Description of the task - All records after this line are to be returned verbatim.
### Given records
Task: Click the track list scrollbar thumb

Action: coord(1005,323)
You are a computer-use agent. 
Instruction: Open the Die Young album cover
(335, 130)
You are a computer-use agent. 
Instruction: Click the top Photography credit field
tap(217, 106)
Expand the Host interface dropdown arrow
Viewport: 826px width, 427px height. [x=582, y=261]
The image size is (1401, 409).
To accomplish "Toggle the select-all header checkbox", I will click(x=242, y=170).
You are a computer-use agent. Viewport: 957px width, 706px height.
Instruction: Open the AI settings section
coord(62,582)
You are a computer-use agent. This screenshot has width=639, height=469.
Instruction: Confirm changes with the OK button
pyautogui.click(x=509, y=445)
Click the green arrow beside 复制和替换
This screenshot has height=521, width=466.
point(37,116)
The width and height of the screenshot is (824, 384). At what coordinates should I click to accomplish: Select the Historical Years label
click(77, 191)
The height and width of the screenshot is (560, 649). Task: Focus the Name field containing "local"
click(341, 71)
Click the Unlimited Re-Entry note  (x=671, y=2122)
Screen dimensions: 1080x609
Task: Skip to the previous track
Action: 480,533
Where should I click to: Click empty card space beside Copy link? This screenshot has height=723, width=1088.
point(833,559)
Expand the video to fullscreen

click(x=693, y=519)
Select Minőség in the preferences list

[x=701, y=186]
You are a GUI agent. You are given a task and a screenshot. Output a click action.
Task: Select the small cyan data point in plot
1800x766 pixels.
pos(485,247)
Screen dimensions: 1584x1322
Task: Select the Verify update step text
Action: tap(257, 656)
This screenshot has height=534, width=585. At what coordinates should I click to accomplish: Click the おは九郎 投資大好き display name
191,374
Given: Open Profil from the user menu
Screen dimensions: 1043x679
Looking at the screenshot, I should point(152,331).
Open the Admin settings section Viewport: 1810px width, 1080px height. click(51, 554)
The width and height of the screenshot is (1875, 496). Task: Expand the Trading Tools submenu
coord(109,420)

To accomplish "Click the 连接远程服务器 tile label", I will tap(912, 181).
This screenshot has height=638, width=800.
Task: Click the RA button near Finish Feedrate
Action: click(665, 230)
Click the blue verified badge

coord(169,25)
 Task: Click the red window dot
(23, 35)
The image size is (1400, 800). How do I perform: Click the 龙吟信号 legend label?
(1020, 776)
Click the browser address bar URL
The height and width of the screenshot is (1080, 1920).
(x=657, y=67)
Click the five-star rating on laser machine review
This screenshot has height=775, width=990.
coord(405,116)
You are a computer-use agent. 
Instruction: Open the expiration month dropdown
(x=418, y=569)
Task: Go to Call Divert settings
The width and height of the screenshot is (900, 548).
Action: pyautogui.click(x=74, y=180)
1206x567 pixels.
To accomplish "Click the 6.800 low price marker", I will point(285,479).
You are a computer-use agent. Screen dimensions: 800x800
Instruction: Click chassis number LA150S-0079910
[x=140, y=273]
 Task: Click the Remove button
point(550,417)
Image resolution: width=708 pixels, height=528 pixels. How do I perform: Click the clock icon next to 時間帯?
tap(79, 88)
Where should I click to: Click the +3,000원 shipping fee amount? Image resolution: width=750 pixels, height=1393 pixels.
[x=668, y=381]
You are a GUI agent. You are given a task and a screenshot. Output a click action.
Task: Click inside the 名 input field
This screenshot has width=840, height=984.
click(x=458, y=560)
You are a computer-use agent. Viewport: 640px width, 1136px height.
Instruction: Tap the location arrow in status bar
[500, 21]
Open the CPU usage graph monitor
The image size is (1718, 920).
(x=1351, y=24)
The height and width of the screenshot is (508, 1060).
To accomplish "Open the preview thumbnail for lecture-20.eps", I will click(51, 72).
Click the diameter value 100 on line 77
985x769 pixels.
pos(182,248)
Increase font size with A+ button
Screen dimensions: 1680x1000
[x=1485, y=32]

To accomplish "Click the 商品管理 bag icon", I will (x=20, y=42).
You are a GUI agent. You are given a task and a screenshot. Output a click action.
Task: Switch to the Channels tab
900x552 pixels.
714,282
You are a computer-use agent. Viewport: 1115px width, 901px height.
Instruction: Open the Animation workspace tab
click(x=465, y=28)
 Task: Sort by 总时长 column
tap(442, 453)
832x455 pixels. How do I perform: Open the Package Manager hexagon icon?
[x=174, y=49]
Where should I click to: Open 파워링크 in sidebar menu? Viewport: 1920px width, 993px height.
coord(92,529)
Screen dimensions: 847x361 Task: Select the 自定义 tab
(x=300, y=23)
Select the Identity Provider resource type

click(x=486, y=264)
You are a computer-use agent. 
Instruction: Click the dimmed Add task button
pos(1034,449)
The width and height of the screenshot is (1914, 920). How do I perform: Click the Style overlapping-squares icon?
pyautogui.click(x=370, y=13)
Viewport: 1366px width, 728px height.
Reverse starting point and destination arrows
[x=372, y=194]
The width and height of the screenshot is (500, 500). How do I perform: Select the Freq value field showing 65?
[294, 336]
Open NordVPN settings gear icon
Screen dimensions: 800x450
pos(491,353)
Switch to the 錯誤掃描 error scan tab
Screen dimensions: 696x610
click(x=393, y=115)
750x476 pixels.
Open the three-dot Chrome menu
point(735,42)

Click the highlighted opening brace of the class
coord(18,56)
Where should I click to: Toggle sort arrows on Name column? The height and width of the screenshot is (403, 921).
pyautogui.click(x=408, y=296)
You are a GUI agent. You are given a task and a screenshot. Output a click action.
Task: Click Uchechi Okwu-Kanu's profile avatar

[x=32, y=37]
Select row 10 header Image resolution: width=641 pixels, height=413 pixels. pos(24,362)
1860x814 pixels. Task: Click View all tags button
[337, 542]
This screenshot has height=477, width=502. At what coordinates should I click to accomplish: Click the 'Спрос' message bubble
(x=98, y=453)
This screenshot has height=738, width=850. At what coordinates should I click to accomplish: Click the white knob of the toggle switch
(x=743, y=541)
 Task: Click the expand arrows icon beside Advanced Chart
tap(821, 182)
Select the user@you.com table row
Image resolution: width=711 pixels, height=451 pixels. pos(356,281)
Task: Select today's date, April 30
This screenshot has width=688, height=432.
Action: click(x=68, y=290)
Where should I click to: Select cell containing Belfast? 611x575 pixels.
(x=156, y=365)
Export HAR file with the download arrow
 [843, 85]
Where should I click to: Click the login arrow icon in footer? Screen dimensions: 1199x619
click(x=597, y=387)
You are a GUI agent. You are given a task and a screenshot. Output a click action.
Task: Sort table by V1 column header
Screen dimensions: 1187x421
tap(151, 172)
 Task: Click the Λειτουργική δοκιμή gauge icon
######
Response -
Task: Click the track list scrollbar thumb

Action: coord(1005,323)
You are a computer-use agent. 
Instruction: Open the Die Young album cover
(335, 130)
You are a computer-use agent. 
Instruction: Click the top Photography credit field
tap(217, 106)
Expand the Host interface dropdown arrow
Viewport: 826px width, 427px height. [x=582, y=261]
The image size is (1401, 409).
To accomplish "Toggle the select-all header checkbox", I will click(x=242, y=170).
You are a computer-use agent. Viewport: 957px width, 706px height.
Instruction: Open the AI settings section
coord(62,582)
You are a computer-use agent. This screenshot has width=639, height=469.
Instruction: Confirm changes with the OK button
pyautogui.click(x=509, y=445)
Click the green arrow beside 复制和替换
This screenshot has height=521, width=466.
point(37,116)
The width and height of the screenshot is (824, 384). At what coordinates should I click to accomplish: Select the Historical Years label
click(77, 191)
The height and width of the screenshot is (560, 649). Task: Focus the Name field containing "local"
click(341, 71)
Click the Unlimited Re-Entry note  (x=671, y=2122)
Screen dimensions: 1080x609
Task: Skip to the previous track
Action: 480,533
Where should I click to: Click empty card space beside Copy link? This screenshot has height=723, width=1088.
point(833,559)
Expand the video to fullscreen

click(x=693, y=519)
Select Minőség in the preferences list

[x=701, y=186]
You are a GUI agent. You are given a task and a screenshot. Output a click action.
Task: Select the small cyan data point in plot
1800x766 pixels.
pos(485,247)
Screen dimensions: 1584x1322
Task: Select the Verify update step text
Action: tap(257, 656)
This screenshot has height=534, width=585. At what coordinates should I click to accomplish: Click the おは九郎 投資大好き display name
191,374
Given: Open Profil from the user menu
Screen dimensions: 1043x679
Looking at the screenshot, I should point(152,331).
Open the Admin settings section Viewport: 1810px width, 1080px height. click(51, 554)
The width and height of the screenshot is (1875, 496). Task: Expand the Trading Tools submenu
coord(109,420)

To accomplish "Click the 连接远程服务器 tile label", I will tap(912, 181).
This screenshot has height=638, width=800.
Task: Click the RA button near Finish Feedrate
Action: click(665, 230)
Click the blue verified badge

coord(169,25)
 Task: Click the red window dot
(23, 35)
The image size is (1400, 800). How do I perform: Click the 龙吟信号 legend label?
(1020, 776)
Click the browser address bar URL
The height and width of the screenshot is (1080, 1920).
(x=657, y=67)
Click the five-star rating on laser machine review
This screenshot has height=775, width=990.
coord(405,116)
You are a computer-use agent. 
Instruction: Open the expiration month dropdown
(x=418, y=569)
Task: Go to Call Divert settings
The width and height of the screenshot is (900, 548).
Action: pyautogui.click(x=74, y=180)
1206x567 pixels.
To accomplish "Click the 6.800 low price marker", I will point(285,479).
You are a computer-use agent. Screen dimensions: 800x800
Instruction: Click chassis number LA150S-0079910
[x=140, y=273]
 Task: Click the Remove button
point(550,417)
Image resolution: width=708 pixels, height=528 pixels. How do I perform: Click the clock icon next to 時間帯?
tap(79, 88)
Where should I click to: Click the +3,000원 shipping fee amount? Image resolution: width=750 pixels, height=1393 pixels.
[x=668, y=381]
You are a GUI agent. You are given a task and a screenshot. Output a click action.
Task: Click inside the 名 input field
This screenshot has width=840, height=984.
click(x=458, y=560)
You are a computer-use agent. Viewport: 640px width, 1136px height.
Instruction: Tap the location arrow in status bar
[500, 21]
Open the CPU usage graph monitor
The image size is (1718, 920).
(x=1351, y=24)
The height and width of the screenshot is (508, 1060).
To accomplish "Open the preview thumbnail for lecture-20.eps", I will click(51, 72).
Click the diameter value 100 on line 77
985x769 pixels.
pos(182,248)
Increase font size with A+ button
Screen dimensions: 1680x1000
[x=1485, y=32]

To accomplish "Click the 商品管理 bag icon", I will (x=20, y=42).
You are a GUI agent. You are given a task and a screenshot. Output a click action.
Task: Switch to the Channels tab
900x552 pixels.
714,282
You are a computer-use agent. Viewport: 1115px width, 901px height.
Instruction: Open the Animation workspace tab
click(x=465, y=28)
 Task: Sort by 总时长 column
tap(442, 453)
832x455 pixels. How do I perform: Open the Package Manager hexagon icon?
[x=174, y=49]
Where should I click to: Open 파워링크 in sidebar menu? Viewport: 1920px width, 993px height.
coord(92,529)
Screen dimensions: 847x361 Task: Select the 自定义 tab
(x=300, y=23)
Select the Identity Provider resource type

click(x=486, y=264)
You are a computer-use agent. 
Instruction: Click the dimmed Add task button
pos(1034,449)
The width and height of the screenshot is (1914, 920). How do I perform: Click the Style overlapping-squares icon?
pyautogui.click(x=370, y=13)
Viewport: 1366px width, 728px height.
Reverse starting point and destination arrows
[x=372, y=194]
The width and height of the screenshot is (500, 500). How do I perform: Select the Freq value field showing 65?
[294, 336]
Open NordVPN settings gear icon
Screen dimensions: 800x450
pos(491,353)
Switch to the 錯誤掃描 error scan tab
Screen dimensions: 696x610
click(x=393, y=115)
750x476 pixels.
Open the three-dot Chrome menu
point(735,42)

Click the highlighted opening brace of the class
coord(18,56)
Where should I click to: Toggle sort arrows on Name column? The height and width of the screenshot is (403, 921).
pyautogui.click(x=408, y=296)
You are a GUI agent. You are given a task and a screenshot. Output a click action.
Task: Click Uchechi Okwu-Kanu's profile avatar

[x=32, y=37]
Select row 10 header Image resolution: width=641 pixels, height=413 pixels. pos(24,362)
1860x814 pixels. Task: Click View all tags button
[337, 542]
This screenshot has height=477, width=502. At what coordinates should I click to accomplish: Click the 'Спрос' message bubble
(x=98, y=453)
This screenshot has height=738, width=850. At what coordinates should I click to accomplish: Click the white knob of the toggle switch
(x=743, y=541)
 Task: Click the expand arrows icon beside Advanced Chart
tap(821, 182)
Select the user@you.com table row
Image resolution: width=711 pixels, height=451 pixels. pos(356,281)
Task: Select today's date, April 30
This screenshot has width=688, height=432.
Action: click(x=68, y=290)
Where should I click to: Select cell containing Belfast? 611x575 pixels.
(x=156, y=365)
Export HAR file with the download arrow
 [843, 85]
Where should I click to: Click the login arrow icon in footer? Screen dimensions: 1199x619
click(x=597, y=387)
You are a GUI agent. You are given a task and a screenshot. Output a click action.
Task: Sort table by V1 column header
Screen dimensions: 1187x421
tap(151, 172)
 Task: Click the Λειτουργική δοκιμή gauge icon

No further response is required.